Financial literacy is an essential skill that every child should have a good handle on once they reach their early teen years. Teaching kids about finance sets them on a path to making informed financial decisions and achieving financial independence in adulthood. Unfortunately, conventional schooling systems don’t always provide the education for this valuable life skill, so education falls predominantly on the parents and their extended family and community to educate and instil these values. But it doesn’t need to be hard with the right approach and tools. Parents and educators can confidently empower children to navigate the complex financial landscape. In this article, we’ll review some strategies and tips for teaching kids about financial literacy, ensuring they have a strong foundation in money management.
Teaching Kids About Financial Literacy Should Start Early
Starting early is one of the keys to successfully teaching kids financial literacy. Children can begin learning about money when they can count and understand basic value concepts. You can introduce the concept of money through activities like playing store, sorting coins, or using a piggy bank. These activities help children understand the tangible aspect of money and its value.
Begin with the fundamental concepts of finance. Explain what money is, its various forms (cash, coins, checks, cards), and how it is earned (through work, allowances, gifts, etc.). Teach them about saving, spending, and sharing. Use age-appropriate language and examples to make these concepts relatable.
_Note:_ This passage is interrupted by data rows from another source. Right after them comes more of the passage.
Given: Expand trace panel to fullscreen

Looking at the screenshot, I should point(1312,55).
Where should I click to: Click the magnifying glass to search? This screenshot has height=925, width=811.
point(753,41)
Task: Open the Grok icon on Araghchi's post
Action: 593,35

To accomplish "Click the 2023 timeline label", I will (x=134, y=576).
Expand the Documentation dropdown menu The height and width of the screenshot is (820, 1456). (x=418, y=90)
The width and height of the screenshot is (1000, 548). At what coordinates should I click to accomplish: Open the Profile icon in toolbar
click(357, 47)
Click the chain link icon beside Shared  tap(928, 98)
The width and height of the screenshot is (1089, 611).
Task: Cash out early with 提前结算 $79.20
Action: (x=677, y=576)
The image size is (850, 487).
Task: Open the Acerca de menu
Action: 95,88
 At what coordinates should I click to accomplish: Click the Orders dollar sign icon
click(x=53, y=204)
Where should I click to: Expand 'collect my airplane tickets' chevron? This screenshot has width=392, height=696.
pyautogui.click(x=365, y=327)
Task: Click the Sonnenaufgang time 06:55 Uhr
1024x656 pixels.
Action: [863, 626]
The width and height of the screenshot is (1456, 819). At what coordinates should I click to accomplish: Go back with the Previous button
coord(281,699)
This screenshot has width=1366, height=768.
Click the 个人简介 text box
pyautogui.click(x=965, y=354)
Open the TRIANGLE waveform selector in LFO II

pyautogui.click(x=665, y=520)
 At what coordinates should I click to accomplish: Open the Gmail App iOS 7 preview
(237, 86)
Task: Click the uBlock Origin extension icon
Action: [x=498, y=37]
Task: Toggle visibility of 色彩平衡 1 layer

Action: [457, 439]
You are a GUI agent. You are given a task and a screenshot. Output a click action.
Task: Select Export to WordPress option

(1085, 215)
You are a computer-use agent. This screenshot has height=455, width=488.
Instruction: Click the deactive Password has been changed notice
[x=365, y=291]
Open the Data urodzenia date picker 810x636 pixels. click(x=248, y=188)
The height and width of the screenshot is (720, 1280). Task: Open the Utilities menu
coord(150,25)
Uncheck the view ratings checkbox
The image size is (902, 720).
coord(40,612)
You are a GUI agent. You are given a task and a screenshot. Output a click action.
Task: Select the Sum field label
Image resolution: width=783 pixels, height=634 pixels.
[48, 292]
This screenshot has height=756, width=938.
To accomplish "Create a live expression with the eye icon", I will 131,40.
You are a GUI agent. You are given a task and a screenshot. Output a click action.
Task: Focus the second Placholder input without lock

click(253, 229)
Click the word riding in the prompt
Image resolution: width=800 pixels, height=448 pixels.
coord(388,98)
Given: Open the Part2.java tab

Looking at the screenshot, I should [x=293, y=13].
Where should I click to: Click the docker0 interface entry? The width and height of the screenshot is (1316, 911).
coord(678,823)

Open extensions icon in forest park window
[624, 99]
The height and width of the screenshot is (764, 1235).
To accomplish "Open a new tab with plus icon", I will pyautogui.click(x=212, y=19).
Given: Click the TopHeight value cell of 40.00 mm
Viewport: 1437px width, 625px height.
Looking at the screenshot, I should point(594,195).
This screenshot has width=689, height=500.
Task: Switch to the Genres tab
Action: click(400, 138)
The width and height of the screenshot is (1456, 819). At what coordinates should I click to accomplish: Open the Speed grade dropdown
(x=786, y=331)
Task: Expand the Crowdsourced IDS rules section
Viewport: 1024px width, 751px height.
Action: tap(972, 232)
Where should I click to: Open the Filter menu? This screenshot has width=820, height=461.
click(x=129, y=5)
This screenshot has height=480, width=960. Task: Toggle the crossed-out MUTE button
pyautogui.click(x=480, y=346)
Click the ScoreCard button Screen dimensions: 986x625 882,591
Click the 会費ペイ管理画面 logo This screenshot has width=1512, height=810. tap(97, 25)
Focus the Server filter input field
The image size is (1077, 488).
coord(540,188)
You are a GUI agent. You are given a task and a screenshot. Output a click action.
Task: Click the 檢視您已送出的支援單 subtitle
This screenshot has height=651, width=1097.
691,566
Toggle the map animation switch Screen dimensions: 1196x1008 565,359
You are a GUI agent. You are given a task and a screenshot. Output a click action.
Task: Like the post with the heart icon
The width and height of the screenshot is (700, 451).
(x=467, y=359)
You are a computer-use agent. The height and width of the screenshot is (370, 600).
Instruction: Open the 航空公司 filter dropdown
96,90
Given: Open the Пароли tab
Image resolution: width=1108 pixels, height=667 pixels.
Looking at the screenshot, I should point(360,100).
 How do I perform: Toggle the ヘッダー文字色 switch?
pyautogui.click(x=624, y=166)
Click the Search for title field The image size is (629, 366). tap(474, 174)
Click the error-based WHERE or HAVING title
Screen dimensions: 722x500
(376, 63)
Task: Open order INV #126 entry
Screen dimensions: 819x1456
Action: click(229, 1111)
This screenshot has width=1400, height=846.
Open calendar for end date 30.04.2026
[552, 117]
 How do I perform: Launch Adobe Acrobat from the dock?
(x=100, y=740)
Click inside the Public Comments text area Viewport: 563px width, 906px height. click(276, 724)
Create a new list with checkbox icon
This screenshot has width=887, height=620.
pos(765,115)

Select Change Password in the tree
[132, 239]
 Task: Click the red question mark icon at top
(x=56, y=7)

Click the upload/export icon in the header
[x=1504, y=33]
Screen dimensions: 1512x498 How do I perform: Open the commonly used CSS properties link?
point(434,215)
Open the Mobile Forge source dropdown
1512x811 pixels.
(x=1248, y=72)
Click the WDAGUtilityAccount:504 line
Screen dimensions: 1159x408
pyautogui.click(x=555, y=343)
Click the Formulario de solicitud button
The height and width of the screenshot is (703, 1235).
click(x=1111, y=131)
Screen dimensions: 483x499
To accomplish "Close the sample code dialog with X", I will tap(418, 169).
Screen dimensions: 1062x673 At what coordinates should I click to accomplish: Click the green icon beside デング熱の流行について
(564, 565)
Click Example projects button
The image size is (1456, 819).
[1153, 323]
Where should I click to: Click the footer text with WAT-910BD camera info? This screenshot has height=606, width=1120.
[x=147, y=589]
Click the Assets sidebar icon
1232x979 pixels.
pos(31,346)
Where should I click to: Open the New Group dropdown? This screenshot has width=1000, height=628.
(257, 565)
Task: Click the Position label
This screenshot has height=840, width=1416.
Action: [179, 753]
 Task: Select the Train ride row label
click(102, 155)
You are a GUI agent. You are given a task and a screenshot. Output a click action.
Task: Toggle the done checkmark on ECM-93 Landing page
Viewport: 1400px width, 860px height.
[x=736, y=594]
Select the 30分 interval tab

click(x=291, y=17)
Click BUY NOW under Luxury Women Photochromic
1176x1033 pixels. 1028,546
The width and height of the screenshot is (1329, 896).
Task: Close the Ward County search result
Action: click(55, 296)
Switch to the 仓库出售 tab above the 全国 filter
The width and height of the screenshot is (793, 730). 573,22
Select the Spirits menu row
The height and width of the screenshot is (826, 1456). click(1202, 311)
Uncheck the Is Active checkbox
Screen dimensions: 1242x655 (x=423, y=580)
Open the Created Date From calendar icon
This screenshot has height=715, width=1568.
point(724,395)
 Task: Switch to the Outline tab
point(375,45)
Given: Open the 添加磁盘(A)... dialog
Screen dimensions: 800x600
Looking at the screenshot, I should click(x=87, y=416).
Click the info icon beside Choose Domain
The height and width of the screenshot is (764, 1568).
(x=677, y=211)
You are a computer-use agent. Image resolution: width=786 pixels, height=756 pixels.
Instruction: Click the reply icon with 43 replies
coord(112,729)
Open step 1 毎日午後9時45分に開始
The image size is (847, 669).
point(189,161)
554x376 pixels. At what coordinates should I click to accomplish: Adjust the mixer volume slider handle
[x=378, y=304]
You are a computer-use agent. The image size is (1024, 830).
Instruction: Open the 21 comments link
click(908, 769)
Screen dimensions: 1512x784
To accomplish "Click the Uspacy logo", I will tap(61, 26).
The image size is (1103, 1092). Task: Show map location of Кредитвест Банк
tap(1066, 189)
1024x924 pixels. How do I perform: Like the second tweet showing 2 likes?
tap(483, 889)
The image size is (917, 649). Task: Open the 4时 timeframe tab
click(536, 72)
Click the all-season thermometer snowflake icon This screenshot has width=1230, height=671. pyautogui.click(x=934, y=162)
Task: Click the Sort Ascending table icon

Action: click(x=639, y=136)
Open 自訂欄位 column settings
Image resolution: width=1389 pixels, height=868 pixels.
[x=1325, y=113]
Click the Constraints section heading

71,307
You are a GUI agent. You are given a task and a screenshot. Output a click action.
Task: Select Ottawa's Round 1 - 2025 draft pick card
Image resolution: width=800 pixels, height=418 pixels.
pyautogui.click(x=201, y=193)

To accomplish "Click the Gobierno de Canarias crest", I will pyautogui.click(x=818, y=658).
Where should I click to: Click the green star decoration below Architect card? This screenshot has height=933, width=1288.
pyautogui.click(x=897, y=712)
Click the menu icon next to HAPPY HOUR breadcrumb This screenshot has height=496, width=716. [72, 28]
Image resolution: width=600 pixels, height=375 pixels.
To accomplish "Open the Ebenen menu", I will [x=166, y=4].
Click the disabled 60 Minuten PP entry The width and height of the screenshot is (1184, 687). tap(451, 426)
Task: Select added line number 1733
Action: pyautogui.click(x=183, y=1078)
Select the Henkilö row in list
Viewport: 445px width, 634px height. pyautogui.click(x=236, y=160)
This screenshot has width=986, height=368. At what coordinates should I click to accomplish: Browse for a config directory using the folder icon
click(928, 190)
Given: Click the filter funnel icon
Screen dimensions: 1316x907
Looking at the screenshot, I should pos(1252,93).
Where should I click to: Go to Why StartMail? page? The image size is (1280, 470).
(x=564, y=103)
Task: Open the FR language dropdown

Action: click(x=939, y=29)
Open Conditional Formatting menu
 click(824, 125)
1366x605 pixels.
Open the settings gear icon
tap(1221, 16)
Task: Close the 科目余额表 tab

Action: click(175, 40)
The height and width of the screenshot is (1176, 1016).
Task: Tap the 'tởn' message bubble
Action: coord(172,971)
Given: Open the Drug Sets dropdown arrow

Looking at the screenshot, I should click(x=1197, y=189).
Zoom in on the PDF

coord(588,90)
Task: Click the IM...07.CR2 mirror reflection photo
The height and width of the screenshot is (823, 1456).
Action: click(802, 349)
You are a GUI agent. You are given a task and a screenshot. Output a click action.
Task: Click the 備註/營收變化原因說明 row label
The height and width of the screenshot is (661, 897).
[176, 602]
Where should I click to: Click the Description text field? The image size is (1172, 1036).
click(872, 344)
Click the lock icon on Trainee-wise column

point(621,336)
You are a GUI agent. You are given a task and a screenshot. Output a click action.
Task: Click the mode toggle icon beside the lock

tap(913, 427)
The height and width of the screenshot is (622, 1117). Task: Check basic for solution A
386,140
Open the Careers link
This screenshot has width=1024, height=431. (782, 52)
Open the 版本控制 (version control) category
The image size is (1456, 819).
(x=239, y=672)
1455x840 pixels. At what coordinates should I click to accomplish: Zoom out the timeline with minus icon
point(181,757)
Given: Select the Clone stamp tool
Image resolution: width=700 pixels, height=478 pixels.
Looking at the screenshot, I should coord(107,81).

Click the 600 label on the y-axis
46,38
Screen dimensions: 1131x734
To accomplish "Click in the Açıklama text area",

Create a Chores Program That Rewards Your Child
You can also start early by agreeing on a set of chores that can be rewarded with pocket money, with this program moving well into their teen years. This starts to set a positive relationship between work and money and also has the added benefit of helping them start contributing to the household and learning the fundamentals of being part of a team.
Once a regular program has begun, your child can watch their money grow. Establishing ground rules is essential. Explain that money can be used for items they want but don’t necessarily need. If your child wants a toy in the store, explaining that they can use their pocket money to purchase it will help them understand the value of money and what it can offer.
Build Financial Literacy by Setting a Good Example
Children often learn by observing their parents. If they see responsible financial habits at home, they are more likely to adopt them. Discuss your financial decisions and explain why you make them. These decisions could include budgeting for household expenses, saving for future goals, and making informed purchasing choices.
One of the most effective ways to teach kids about finance is to use real-life scenarios. For instance, involve them in grocery shopping and explain how you compare prices and make choices based on your budget. When they receive an allowance or money as a gift, you can encourage them to save a portion, spend some, and donate a part.
Allow Them to Make Financial Decisions
As children grow older, grant them increasing responsibility for their finances. Let them decide how to spend their allowance, save for a specific goal, or even invest a small amount in a savings account. Experiencing the consequences of their positive and negative choices will help them understand the value of money.
An essential aspect of financial education that will set kids up for future success is ensuring they can distinguish between needs (essential items for survival and well-being) and wants (non-essential items that provide comfort or enjoyment). This distinction will guide them in making prudent spending choices. Encourage them to prioritise needs over wants and to save for wants when possible.
Use Technology and Apps to Aid Financial Literacy
Numerous apps and online resources are available to teach kids about finance. These tools often provide interactive and engaging lessons that make learning fun. Some apps even allow children to set savings goals, track expenses, and simulate real-life financial scenarios.
Chipkie is structured to be an excellent tool for kids to learn about borrowing money and repaying loans in a safe space. Parents can loan money to children, create a loan contract and repayment plan, and watch the repayments come back into their accounts. No banks are involved, so late repayments will not hurt their future credit rating, but it will teach them the importance of repaying loans, seeking payment holidays, and renegotiating terms.
Spriggy is another popular way to teach kids about money responsibility. Set up as a child’s first bank card, Spriggy allows kids to build their wealth over time, earning real money through chores and gifts. The user-friendly app has all the functionality of a regular banking app, with the added benefit of adding cash on the card based on chores achieved. Parental controls also make it easy to manage how money is earned and used, providing full transparency on where money is being spent.
Foster a Growth Mindset
Instil a growth mindset in your children regarding money and financial education. Encourage them to ask questions, seek knowledge, and learn from their financial experiences, whether positive or negative. You can also explain that sometimes with money we make mistakes, but its all part of learning.
Savings is a crucial aspect of financial literacy. Teach kids the habit of setting aside a portion of their money for the future. You can introduce them to the concept of interest and how it can grow their savings over time. Consider opening a high-interest savings account in their name and encourage them to watch their money grow.
Teaching kids about finance is vital to preparing them for the challenges and opportunities they will face in adulthood. By starting early, providing a structured education plan, and using real-life scenarios, parents and educators can help children develop strong financial literacy skills. Encouraging responsible financial habits, setting a good example, and fostering a growth mindset will empower children to make informed financial decisions and achieve financial independence. And leveraging tools like Chipkie to create a safe space for role-playing and learning about money responsibility can take some of the heavy lifting off and bring it into a real-world scenario. Ultimately, the lessons learned about finance in childhood will lay the groundwork for a more successful relationship with money well into their adult years.